Positive government action in China, which seems to have influenced investor sentiment, resulted in shares ending higher on the main Chinese stock markets.
While none of the fundamental factors affecting actual stock values have changed appreciably, the government move in changing the rules with regard to short selling appears to have convinced many investors that official intervention will assist in bringing about market stability.
The specific change to the rules means that investors selling short will have to wait a minimum of one day to cover their positions and to pay back margin loans used to buy shares. In the past, investors were able to cover their position on the same day which officials believe caused excessive volatility of stock prices.
The practice of short selling enables an investor to sell borrowed shares in the belief that they will be able to buy them back later at a lower price, profiting on the difference.
According to Wind Information Co., short selling comprises a small part of margin funded stock investing, totaling 3.48 billion yuan ($560.28 million) at Monday's date compared to 1.29 trillion yuan in margin loan financed investments.
Short selling, which was at a low level of 1.90 billion yuan at end January 2014, had increased to a record 10.31 billion yuan on 9 April, has fallen off in the recent past. Li Lei, an analyst at China Minzu Securities says that the new rules will have a limited impact on the market in view of the low level of short selling.
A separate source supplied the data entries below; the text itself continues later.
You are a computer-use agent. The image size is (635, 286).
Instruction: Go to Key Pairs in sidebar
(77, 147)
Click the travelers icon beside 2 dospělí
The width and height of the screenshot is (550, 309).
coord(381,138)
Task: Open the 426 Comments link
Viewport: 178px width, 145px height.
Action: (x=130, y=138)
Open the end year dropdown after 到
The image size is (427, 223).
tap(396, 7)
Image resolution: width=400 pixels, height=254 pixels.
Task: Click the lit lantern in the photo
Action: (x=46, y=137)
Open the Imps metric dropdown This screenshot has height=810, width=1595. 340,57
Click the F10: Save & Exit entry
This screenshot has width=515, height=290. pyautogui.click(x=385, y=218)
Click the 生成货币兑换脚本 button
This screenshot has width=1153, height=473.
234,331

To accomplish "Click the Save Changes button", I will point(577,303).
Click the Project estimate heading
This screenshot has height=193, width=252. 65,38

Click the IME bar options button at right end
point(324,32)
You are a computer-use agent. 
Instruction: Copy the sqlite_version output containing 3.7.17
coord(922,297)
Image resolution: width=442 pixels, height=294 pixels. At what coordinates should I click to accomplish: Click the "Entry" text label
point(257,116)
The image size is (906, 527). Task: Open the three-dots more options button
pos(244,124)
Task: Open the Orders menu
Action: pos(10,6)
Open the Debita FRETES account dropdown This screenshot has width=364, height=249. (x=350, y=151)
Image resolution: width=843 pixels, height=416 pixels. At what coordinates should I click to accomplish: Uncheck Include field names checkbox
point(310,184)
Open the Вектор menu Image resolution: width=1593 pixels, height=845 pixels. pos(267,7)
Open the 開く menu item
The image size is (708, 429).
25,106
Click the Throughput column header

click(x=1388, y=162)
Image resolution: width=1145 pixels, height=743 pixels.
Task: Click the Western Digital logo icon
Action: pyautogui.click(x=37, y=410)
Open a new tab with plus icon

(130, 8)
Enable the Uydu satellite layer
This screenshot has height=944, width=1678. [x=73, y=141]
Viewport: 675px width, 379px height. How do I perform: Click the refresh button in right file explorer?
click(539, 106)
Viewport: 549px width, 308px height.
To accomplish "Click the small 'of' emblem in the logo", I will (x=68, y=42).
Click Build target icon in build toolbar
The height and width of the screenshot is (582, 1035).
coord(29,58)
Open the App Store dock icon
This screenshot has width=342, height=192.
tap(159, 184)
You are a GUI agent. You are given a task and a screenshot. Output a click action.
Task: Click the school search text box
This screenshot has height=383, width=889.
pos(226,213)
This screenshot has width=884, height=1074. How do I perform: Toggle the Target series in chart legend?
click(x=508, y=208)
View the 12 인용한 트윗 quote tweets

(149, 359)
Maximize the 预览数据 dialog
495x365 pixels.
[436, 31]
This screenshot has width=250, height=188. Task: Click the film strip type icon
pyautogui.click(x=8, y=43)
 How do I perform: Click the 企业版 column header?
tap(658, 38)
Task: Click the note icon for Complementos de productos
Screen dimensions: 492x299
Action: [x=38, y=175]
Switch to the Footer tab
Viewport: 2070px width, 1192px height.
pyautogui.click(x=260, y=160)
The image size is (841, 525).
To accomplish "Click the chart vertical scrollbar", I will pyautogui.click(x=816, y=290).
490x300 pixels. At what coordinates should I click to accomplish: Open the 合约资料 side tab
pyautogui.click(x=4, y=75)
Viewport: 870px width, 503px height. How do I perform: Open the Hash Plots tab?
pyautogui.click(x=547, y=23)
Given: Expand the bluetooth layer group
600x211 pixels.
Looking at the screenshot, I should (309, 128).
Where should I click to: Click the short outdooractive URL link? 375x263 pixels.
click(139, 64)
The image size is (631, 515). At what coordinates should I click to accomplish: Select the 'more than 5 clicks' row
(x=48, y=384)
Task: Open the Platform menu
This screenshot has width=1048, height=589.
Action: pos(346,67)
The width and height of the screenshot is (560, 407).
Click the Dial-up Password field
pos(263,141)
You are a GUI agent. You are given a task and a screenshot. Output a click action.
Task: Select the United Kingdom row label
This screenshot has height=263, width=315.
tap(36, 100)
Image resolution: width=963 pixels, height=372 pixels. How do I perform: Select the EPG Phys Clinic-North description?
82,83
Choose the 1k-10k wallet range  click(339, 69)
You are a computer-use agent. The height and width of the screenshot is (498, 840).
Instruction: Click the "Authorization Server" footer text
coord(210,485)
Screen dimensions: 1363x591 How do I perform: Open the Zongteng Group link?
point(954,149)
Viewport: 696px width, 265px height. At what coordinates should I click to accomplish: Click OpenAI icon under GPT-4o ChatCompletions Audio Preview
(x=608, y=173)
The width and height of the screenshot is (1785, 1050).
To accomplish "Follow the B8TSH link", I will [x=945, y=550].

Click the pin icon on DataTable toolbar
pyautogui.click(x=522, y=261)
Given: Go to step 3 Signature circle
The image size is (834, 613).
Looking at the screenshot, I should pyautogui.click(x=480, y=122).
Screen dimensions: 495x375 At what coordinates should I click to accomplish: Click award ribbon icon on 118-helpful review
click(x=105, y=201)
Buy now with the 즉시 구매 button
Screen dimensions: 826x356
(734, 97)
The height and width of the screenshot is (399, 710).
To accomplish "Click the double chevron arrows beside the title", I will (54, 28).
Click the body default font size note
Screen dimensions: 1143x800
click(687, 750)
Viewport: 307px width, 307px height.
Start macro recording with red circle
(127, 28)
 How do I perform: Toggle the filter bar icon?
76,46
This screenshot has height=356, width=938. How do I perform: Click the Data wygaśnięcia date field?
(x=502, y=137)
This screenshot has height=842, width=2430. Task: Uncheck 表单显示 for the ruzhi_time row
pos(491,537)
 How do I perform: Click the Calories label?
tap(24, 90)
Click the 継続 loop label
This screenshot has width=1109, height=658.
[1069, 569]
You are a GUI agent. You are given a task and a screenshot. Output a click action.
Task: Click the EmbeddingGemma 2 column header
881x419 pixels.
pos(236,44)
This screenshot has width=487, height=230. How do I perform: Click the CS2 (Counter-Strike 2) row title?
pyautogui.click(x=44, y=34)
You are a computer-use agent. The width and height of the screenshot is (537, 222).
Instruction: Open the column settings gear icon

Gerry Alfonso, director of trading at Shenwan Hongyuan Securities says, “Short selling has been a concern by many retail investors and they are likely to see this development as a net positive for the market.”
In a response to the new rules together with greater official scrutiny of automated trading recently, Citic Securities Co., China’s largest brokerage firm measured by assets, and Huatai Securities Co., China's fourth largest broker, both temporarily suspended their short selling business on Tuesday.
Following on the increased scrutiny, 38 trading accounts on the Shenzhen and Shanghai Stock exchanges were frozen on Monday over trading irregularities. Included in that number was Citadel Securities, a U.S. based hedge fund firm.
Longer term investor reaction to the new rules and the effect they will have on stabilizing the markets remains to be seen.